━━━ Data records ━━━

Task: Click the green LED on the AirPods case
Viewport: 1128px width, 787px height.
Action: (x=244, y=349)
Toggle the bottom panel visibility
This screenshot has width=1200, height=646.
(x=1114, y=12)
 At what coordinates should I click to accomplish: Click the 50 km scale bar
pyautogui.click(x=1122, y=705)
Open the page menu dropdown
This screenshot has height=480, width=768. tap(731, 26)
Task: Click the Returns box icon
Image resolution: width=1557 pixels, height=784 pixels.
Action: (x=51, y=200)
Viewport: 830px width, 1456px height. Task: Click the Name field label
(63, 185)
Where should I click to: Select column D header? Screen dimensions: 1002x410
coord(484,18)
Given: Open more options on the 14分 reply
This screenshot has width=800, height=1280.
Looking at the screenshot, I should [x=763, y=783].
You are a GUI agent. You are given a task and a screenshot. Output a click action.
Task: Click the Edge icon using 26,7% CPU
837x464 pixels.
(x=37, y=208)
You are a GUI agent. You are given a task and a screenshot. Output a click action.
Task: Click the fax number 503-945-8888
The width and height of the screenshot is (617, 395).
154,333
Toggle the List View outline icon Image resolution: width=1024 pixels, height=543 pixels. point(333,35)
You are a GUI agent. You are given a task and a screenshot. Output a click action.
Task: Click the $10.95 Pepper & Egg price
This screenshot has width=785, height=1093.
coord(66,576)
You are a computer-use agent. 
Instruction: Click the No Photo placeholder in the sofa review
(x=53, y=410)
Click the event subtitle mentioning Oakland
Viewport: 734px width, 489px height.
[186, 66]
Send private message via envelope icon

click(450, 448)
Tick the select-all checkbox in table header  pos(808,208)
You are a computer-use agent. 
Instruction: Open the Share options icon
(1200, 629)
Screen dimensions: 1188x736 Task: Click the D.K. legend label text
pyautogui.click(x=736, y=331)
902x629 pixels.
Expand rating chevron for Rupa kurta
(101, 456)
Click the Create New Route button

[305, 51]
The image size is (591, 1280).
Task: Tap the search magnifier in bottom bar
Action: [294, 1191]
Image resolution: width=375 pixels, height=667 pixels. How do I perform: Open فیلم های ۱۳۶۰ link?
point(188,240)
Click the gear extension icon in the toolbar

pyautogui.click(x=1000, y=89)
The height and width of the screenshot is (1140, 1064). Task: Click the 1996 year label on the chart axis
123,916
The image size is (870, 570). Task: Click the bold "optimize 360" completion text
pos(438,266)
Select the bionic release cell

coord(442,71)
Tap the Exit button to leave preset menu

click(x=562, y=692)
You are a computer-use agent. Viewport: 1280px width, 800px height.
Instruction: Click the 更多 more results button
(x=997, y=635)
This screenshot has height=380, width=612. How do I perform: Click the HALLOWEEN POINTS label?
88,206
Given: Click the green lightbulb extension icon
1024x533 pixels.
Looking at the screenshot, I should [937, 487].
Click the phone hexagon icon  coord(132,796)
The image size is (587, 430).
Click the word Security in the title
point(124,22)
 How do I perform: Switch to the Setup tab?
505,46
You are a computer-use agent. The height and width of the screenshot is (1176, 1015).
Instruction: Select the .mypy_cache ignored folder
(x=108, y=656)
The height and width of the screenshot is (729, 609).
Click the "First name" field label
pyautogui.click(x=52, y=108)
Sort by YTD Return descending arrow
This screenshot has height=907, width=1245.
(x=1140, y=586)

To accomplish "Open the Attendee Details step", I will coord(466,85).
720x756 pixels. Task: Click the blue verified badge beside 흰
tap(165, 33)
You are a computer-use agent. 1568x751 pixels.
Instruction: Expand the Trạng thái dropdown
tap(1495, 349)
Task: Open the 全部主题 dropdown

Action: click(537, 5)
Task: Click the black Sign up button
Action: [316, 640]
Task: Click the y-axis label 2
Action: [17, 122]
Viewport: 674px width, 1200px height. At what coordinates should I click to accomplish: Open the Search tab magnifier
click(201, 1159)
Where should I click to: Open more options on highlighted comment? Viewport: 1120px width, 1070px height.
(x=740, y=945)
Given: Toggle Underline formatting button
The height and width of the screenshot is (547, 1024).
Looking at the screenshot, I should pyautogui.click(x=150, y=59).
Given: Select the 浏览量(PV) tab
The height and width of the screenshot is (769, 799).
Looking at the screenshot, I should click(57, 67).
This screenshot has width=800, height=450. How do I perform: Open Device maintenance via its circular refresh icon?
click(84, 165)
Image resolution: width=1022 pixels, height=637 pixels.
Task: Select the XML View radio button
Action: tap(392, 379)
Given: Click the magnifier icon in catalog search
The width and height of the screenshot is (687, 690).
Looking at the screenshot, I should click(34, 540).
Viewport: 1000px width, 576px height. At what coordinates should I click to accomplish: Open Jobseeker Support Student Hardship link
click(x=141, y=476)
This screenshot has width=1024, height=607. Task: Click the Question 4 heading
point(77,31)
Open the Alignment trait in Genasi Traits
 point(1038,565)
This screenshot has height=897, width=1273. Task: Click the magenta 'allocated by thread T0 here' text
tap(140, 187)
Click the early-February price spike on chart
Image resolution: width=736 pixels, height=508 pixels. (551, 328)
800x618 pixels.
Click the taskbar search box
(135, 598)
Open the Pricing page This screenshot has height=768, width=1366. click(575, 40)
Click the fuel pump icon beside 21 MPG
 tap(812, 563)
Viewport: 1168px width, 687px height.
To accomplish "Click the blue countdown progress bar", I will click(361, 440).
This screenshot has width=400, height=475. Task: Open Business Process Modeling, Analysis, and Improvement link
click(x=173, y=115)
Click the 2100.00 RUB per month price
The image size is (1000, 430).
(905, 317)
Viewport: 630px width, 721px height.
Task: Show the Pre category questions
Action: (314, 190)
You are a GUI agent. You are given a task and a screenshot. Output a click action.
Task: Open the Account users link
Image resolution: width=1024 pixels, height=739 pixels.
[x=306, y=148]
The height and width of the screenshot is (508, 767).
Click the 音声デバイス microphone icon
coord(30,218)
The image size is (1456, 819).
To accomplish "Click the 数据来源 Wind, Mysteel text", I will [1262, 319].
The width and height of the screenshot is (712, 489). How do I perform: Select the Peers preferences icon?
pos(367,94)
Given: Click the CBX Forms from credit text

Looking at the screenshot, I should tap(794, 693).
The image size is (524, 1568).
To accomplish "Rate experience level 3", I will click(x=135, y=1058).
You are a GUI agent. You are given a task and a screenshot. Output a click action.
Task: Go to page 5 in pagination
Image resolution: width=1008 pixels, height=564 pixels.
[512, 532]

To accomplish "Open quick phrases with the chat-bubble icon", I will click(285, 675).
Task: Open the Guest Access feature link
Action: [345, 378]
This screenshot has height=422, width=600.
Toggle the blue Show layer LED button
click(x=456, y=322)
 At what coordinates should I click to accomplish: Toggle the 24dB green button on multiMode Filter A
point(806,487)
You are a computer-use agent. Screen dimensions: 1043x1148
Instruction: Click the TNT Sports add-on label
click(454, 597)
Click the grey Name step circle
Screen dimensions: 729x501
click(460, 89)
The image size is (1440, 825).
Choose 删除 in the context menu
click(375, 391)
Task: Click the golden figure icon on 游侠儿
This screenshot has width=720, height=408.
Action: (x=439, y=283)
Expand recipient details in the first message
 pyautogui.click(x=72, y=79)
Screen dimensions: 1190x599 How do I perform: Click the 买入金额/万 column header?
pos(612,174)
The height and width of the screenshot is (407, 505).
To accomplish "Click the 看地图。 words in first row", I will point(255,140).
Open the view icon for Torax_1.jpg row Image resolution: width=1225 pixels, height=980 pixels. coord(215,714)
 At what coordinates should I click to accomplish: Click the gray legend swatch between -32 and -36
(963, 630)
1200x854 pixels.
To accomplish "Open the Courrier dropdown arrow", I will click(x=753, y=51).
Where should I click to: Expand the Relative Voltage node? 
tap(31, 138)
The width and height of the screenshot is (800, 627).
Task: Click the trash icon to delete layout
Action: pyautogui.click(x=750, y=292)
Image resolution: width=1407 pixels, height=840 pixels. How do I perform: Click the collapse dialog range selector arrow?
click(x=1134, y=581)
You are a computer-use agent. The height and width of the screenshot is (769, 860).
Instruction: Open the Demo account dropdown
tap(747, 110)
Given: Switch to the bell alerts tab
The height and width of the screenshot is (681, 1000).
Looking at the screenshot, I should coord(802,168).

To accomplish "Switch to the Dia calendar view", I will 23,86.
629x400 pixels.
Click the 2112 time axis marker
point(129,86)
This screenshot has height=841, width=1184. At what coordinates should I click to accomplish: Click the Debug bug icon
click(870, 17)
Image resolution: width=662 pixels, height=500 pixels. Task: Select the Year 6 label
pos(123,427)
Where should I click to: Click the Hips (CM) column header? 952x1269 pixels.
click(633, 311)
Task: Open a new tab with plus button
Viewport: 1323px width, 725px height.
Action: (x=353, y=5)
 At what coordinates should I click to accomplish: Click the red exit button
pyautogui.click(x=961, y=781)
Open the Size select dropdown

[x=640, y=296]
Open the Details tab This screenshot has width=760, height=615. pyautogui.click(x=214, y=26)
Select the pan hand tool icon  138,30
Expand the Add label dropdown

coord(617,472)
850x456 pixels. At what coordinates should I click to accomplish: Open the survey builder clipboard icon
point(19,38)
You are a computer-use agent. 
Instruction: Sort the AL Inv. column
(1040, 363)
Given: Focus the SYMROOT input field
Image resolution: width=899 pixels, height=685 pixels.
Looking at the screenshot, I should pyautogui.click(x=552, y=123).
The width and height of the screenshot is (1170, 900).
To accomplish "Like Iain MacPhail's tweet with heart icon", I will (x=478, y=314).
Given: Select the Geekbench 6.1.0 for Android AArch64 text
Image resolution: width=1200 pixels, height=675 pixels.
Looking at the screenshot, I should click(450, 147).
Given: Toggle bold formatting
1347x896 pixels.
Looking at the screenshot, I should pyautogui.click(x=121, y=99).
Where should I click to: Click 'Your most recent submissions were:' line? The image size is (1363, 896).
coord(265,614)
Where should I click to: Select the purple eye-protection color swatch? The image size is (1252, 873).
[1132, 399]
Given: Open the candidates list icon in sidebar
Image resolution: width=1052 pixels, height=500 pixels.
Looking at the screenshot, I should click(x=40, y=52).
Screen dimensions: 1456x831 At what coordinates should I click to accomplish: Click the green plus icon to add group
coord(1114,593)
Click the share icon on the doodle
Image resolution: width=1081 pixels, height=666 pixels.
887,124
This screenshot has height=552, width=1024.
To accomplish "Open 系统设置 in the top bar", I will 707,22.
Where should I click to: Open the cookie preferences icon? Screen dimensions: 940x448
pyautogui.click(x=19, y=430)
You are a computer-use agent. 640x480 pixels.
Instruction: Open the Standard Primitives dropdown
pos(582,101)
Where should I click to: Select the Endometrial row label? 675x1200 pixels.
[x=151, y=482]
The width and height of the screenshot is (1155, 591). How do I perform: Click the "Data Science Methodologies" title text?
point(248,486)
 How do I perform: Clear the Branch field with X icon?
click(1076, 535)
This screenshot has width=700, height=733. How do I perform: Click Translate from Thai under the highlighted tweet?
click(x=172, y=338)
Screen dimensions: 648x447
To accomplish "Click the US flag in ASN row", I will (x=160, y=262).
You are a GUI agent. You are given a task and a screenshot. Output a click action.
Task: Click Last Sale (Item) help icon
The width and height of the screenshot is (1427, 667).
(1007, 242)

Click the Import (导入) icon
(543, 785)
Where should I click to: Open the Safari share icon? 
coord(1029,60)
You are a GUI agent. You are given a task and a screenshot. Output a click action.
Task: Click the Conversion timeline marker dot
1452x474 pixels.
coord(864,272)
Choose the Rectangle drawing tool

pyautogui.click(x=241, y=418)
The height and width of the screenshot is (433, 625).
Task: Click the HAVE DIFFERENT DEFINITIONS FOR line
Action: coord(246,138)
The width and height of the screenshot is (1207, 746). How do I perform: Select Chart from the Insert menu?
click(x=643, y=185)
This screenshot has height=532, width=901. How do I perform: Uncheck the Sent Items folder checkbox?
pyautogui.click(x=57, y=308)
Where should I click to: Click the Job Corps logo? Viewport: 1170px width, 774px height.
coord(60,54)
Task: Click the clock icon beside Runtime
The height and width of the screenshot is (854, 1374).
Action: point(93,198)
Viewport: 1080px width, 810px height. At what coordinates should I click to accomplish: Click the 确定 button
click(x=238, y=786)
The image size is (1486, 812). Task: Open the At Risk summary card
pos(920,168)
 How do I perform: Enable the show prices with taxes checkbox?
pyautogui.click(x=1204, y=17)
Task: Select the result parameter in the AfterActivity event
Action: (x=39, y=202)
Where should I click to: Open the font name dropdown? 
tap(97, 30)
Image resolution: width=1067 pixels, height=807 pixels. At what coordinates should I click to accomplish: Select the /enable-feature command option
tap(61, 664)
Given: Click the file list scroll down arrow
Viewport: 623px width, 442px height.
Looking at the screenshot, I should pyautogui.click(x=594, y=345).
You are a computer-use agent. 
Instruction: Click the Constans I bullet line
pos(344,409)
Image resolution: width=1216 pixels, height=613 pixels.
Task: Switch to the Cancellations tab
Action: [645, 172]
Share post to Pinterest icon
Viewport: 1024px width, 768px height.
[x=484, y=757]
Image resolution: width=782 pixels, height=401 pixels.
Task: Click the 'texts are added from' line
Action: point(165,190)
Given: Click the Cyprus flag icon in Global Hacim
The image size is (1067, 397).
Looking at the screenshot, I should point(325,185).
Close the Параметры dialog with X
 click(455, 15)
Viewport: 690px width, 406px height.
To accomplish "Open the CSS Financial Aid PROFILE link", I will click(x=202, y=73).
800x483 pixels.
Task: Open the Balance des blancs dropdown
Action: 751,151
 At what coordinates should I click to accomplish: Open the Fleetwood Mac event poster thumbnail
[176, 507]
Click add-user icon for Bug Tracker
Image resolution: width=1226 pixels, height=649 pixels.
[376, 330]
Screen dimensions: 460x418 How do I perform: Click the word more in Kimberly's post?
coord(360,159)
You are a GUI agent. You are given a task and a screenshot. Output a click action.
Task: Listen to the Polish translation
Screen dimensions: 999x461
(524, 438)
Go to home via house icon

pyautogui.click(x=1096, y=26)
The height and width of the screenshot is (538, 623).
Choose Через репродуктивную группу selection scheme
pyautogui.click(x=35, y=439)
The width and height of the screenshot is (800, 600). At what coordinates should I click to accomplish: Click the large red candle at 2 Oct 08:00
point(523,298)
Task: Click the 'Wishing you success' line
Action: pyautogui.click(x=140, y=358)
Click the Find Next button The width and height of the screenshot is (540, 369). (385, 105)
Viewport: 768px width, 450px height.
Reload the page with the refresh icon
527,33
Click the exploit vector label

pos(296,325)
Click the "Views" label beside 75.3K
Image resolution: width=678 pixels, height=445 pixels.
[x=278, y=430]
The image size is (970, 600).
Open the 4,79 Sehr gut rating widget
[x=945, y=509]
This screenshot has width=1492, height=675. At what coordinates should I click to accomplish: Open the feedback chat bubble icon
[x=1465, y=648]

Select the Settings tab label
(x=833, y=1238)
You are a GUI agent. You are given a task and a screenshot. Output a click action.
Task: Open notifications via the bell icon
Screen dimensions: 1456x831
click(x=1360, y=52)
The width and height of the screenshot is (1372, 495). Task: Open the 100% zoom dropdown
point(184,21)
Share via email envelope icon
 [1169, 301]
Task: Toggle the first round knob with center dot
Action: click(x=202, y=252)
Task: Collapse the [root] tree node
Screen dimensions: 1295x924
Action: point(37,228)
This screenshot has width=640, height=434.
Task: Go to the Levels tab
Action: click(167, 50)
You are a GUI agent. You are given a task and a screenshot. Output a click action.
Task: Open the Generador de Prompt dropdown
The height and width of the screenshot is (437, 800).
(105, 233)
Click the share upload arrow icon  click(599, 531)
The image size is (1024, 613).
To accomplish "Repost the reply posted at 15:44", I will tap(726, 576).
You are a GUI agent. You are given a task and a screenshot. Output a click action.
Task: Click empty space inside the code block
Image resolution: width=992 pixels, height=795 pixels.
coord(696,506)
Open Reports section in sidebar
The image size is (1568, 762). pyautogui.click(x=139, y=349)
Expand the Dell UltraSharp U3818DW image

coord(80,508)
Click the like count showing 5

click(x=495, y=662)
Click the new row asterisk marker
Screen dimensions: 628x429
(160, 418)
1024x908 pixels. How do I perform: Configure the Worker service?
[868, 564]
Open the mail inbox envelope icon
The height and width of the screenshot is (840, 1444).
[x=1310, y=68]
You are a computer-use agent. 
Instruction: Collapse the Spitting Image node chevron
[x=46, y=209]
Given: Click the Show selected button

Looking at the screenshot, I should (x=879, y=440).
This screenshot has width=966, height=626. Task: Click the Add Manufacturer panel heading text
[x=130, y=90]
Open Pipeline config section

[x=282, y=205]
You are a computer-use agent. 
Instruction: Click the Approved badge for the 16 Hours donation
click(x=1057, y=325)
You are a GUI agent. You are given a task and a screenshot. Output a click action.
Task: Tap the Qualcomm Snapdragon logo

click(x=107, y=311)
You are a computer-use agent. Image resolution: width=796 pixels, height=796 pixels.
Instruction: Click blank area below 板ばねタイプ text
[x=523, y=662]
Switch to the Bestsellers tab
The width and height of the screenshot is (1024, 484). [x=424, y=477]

━━━

Task — Using the records above, write out exactly the lines between the one holding "The height and width of the screenshot is (407, 505)." and the one holding "Given: Switch to the bell alerts tab", inclusive; leave everything else out.

Task answer —
The height and width of the screenshot is (407, 505).
To accomplish "Click the 看地图。 words in first row", I will point(255,140).
Open the view icon for Torax_1.jpg row Image resolution: width=1225 pixels, height=980 pixels. coord(215,714)
 At what coordinates should I click to accomplish: Click the gray legend swatch between -32 and -36
(963, 630)
1200x854 pixels.
To accomplish "Open the Courrier dropdown arrow", I will click(x=753, y=51).
Where should I click to: Expand the Relative Voltage node? 
tap(31, 138)
The width and height of the screenshot is (800, 627).
Task: Click the trash icon to delete layout
Action: pyautogui.click(x=750, y=292)
Image resolution: width=1407 pixels, height=840 pixels. How do I perform: Click the collapse dialog range selector arrow?
click(x=1134, y=581)
You are a computer-use agent. The height and width of the screenshot is (769, 860).
Instruction: Open the Demo account dropdown
tap(747, 110)
Given: Switch to the bell alerts tab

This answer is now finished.